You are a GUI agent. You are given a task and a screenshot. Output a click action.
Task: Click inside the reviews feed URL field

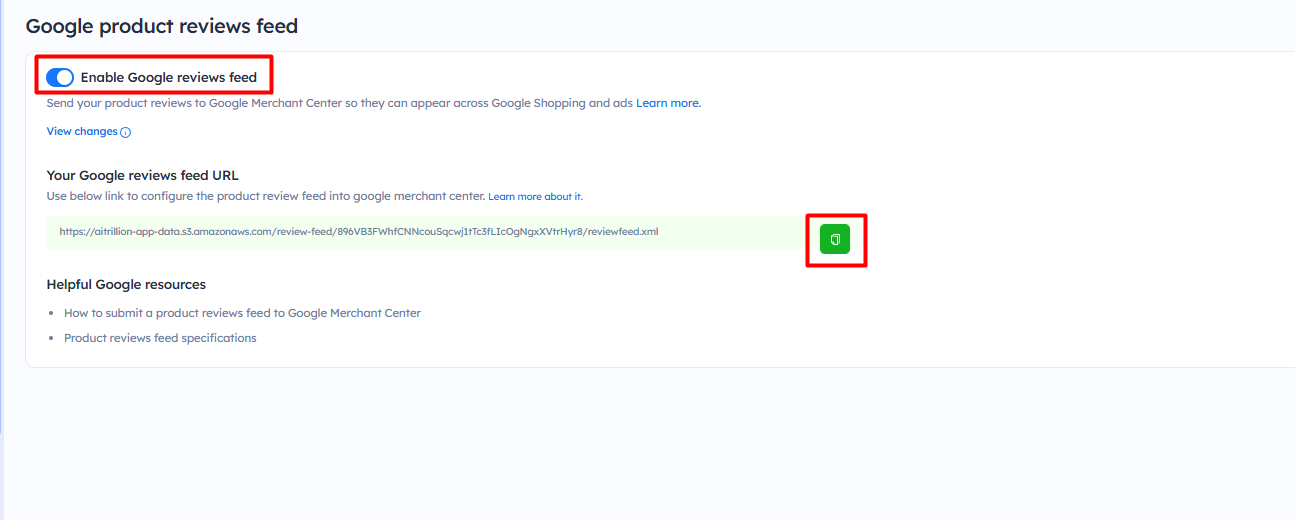400,232

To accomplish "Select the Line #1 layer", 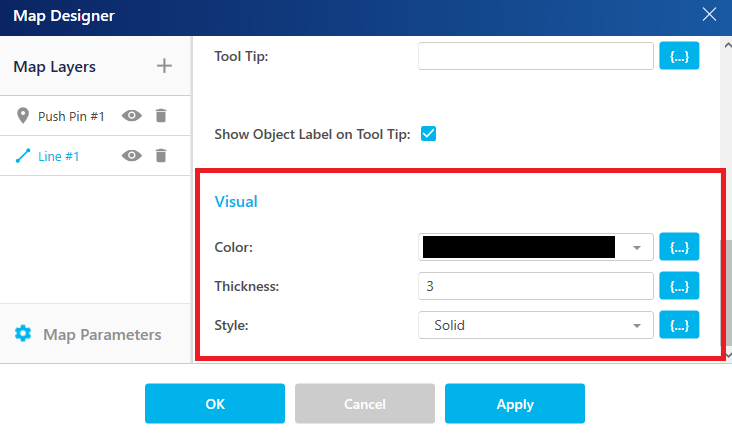I will pos(58,156).
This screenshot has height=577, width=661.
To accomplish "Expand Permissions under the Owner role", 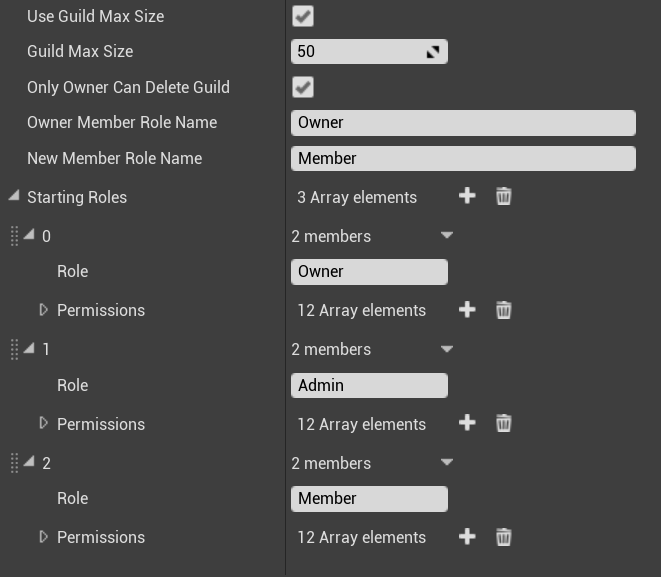I will click(x=43, y=310).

++++++

### ACTION ITEM
Look through the records for the word "screenshot". Every line that has it should be copied.

### SOLVED EXERCISE
You are a GUI agent. You are given a task and a screenshot. Output a click action.
This screenshot has height=577, width=661.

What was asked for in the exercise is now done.